What is the probability that a search engine user that issued one query will issue a second query in the same session? For example, the user could first search for "best cars to buy" and then follow up with a search for "Toyota vs Honda". Similarly, what is the probability that a search engine user that issued two queries will issue a third query in the same session? How do these two probabilities compare?

There are three possible answers to the last question posed above. The first probability could either be greater than, less than, or equal to the second probability. To answer this question, one needs to consider the distribution of issued queries in a given query session, which is known to follow a heavy-tailed distribution

One of the most prevalent phenomena in our society is abundance of heavy-tailed distributions. For those unfamiliar with the concept, a heavy-tailed distribution is simply one whose tail is not exponentially bounded. Heavy-tailed distributions arise basically everywhere. For example, the distribution of phone call activities is almost always heavy-tailed for any call network (e.g., the the number of people who made X calls per month, F(X), is heavy-tailed in a dataset I'm examining). The number of citations any research paper receives also follows a heavy-tailed distribution.

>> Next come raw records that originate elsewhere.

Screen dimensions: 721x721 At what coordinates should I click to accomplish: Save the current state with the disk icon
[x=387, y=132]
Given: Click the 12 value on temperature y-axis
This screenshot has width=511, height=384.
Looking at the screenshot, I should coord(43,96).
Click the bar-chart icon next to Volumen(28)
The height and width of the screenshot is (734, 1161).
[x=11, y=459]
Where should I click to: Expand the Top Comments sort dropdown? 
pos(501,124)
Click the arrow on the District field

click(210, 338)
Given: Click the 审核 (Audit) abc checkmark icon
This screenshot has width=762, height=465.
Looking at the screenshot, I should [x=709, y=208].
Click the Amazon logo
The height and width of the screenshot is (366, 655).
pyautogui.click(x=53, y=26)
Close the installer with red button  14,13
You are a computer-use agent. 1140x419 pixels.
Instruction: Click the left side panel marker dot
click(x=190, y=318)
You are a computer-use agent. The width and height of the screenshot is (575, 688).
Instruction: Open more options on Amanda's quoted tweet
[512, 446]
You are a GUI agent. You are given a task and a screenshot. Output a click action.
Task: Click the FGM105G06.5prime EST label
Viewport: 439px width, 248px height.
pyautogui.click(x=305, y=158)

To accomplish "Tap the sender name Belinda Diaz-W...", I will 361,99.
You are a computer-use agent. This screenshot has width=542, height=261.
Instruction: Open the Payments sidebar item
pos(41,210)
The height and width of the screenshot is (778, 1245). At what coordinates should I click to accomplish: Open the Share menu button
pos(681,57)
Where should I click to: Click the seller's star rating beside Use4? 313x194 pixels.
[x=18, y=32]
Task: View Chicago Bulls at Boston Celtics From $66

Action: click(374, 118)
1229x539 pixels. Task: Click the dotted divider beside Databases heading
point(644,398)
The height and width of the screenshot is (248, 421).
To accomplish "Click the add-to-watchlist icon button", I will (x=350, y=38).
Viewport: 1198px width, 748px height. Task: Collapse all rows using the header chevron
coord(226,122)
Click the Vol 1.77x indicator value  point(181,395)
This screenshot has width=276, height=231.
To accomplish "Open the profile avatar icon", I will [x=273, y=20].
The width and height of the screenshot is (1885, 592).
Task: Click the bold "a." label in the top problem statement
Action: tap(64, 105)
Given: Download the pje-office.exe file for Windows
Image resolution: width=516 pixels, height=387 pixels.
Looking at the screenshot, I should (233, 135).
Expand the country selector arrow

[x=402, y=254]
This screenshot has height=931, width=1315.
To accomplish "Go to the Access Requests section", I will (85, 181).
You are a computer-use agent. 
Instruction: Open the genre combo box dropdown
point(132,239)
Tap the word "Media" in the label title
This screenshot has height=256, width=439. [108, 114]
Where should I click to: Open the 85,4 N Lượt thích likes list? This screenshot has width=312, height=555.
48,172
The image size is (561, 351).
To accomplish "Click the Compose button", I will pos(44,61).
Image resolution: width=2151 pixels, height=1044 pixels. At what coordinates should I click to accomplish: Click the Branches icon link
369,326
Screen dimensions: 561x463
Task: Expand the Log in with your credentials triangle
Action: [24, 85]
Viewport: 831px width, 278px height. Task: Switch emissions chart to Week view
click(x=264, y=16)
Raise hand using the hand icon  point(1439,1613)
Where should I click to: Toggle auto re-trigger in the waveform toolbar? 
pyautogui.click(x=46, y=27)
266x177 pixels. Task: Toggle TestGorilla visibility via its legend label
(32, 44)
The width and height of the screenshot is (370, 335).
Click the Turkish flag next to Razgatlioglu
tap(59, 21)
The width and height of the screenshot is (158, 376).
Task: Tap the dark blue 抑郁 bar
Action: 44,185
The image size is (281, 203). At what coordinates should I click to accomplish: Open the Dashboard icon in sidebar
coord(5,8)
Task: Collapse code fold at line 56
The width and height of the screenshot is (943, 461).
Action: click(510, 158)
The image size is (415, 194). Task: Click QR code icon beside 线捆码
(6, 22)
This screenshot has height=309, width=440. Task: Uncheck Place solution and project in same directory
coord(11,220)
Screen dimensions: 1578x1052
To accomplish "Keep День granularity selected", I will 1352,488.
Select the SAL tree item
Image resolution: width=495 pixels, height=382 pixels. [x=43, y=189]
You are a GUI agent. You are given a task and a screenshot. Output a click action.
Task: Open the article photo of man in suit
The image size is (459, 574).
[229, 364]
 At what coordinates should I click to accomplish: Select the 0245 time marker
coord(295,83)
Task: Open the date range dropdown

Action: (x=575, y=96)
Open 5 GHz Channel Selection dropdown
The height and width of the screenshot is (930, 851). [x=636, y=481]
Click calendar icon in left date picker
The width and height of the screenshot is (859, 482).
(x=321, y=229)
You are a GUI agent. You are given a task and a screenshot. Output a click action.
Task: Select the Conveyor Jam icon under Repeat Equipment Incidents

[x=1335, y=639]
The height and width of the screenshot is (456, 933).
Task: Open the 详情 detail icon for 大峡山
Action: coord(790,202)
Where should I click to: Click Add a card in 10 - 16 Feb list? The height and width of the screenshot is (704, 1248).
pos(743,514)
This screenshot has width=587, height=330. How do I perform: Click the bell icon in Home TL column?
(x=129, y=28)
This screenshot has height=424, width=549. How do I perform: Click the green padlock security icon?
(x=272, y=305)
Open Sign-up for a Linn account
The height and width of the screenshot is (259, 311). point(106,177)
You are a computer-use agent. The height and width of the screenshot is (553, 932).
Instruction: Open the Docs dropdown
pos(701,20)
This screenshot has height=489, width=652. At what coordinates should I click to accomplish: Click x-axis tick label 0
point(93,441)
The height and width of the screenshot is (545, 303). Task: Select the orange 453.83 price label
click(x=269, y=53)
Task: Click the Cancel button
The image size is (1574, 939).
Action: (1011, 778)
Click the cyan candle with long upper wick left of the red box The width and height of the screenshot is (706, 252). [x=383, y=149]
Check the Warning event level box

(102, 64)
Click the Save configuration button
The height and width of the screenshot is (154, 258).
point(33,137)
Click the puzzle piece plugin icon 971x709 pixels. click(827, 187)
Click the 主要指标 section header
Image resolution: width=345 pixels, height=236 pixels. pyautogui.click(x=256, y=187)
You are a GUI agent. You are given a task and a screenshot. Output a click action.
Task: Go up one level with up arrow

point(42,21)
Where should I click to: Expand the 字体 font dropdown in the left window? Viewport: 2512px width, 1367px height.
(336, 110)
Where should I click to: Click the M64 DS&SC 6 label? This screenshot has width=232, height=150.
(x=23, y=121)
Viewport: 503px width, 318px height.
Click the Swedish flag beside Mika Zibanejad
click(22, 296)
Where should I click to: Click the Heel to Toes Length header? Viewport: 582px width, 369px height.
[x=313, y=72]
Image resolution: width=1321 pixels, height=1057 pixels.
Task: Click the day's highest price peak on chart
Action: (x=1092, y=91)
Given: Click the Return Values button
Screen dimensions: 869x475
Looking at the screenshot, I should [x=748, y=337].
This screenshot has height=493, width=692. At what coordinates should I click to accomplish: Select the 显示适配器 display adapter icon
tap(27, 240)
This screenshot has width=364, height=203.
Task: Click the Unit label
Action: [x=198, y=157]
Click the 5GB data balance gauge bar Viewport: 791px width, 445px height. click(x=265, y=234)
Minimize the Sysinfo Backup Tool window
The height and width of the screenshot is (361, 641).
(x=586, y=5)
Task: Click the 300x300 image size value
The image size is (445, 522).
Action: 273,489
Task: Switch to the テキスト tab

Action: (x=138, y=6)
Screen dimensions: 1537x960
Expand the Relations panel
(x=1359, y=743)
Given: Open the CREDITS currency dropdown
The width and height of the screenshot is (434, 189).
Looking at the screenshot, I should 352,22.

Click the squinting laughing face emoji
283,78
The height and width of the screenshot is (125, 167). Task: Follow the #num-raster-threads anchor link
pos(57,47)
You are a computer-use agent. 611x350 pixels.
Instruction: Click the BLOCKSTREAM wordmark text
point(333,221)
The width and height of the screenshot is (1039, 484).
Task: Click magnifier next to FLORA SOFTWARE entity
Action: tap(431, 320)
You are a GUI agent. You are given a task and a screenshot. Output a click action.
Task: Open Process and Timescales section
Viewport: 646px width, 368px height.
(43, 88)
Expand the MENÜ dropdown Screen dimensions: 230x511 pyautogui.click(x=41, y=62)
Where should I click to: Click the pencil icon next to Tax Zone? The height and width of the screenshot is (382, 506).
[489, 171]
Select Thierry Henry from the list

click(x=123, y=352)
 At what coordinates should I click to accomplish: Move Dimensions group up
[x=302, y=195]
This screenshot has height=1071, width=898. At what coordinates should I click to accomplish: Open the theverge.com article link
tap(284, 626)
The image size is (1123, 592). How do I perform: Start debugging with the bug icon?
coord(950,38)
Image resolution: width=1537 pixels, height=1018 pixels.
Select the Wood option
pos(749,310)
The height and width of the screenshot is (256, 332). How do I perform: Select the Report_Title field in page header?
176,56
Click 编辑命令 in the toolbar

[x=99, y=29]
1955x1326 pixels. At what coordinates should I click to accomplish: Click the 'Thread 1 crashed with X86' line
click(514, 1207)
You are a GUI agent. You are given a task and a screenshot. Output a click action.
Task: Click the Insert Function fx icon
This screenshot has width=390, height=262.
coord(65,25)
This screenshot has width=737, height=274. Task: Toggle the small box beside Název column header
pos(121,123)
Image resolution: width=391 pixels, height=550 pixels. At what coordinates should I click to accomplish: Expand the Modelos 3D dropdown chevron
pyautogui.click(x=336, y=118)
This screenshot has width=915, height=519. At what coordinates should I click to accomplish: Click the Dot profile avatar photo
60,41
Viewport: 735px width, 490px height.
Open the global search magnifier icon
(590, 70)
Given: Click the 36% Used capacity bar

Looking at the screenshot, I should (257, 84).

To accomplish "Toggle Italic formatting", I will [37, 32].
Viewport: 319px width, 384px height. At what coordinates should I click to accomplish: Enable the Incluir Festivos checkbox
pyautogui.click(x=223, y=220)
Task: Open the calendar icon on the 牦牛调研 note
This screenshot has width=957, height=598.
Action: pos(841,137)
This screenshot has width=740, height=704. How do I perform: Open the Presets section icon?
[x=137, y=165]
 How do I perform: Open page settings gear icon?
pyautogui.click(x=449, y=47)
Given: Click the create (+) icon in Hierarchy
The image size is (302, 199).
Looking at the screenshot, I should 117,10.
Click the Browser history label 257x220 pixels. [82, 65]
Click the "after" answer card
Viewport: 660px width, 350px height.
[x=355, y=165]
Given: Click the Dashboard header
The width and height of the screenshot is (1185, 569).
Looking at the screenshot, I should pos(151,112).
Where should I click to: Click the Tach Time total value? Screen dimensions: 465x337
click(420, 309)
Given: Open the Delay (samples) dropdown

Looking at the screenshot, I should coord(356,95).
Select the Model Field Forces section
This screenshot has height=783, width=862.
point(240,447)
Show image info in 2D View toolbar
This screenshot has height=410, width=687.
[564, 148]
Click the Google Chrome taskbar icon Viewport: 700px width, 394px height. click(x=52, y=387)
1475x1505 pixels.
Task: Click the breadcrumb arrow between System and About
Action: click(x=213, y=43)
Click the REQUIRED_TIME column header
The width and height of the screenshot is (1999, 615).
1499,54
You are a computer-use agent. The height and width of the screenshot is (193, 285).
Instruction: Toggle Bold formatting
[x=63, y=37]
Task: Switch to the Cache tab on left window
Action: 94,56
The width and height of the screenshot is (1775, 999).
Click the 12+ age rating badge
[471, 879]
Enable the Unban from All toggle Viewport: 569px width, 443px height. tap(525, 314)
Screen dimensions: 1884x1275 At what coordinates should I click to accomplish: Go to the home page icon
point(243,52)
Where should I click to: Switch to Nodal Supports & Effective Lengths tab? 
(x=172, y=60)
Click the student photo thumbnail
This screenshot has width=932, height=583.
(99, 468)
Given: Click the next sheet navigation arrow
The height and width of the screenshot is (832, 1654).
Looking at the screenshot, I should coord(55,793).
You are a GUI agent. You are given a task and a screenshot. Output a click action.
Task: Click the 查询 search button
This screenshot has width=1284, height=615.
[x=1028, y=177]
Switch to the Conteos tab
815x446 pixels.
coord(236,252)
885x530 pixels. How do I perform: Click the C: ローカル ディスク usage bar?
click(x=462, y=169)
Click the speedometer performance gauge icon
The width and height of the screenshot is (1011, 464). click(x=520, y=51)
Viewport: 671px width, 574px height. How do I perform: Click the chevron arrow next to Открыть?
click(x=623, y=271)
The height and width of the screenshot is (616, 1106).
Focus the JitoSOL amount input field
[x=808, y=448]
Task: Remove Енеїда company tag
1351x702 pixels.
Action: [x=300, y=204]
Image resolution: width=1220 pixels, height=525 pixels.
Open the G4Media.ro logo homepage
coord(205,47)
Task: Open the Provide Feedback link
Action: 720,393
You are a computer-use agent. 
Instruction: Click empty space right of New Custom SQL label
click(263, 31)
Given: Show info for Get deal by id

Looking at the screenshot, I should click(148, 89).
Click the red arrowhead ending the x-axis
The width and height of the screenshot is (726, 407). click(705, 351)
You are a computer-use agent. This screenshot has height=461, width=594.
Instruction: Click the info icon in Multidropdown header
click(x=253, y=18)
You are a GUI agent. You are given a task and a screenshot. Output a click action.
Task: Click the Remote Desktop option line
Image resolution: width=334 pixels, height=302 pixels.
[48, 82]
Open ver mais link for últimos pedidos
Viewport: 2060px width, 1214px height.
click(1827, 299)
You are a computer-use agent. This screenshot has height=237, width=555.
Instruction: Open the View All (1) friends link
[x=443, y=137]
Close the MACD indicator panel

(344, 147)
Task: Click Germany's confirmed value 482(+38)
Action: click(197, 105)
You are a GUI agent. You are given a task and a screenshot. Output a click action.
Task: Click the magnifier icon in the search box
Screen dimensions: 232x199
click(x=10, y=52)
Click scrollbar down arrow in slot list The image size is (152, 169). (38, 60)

Coming back to search engine users, let P2 denote the probability of a user issuing a second query conditioned on already having issued one query, and let P3 denote the probability of a user issuing a third query conditioned on already having issued two queries. Then, assuming that query session length follows a heavy-tailed distribution, we can conclude that P3 > P2. In fact, any distribution which results in P3 being equal to or less than P2 must have an exponentially bounded tail.

What this means is that, the more queries a user issues, the more confident we can be that the user will continue issuing more queries in this particular search session. This certainly has implications on how we can think about automatically incorporating session-based memory into information services such as search engines. And in fact, if we can predict when the user is about to engage in a long information gathering session, then the search engine can potentially preemptively show the user a more diverse set of results (i.e., exploration) so that the user's feedback (e.g., which results she clicks on) can help the search engine produce more relevant results in down-stream queries.

This topic came up during a discussion with Paul Bennett.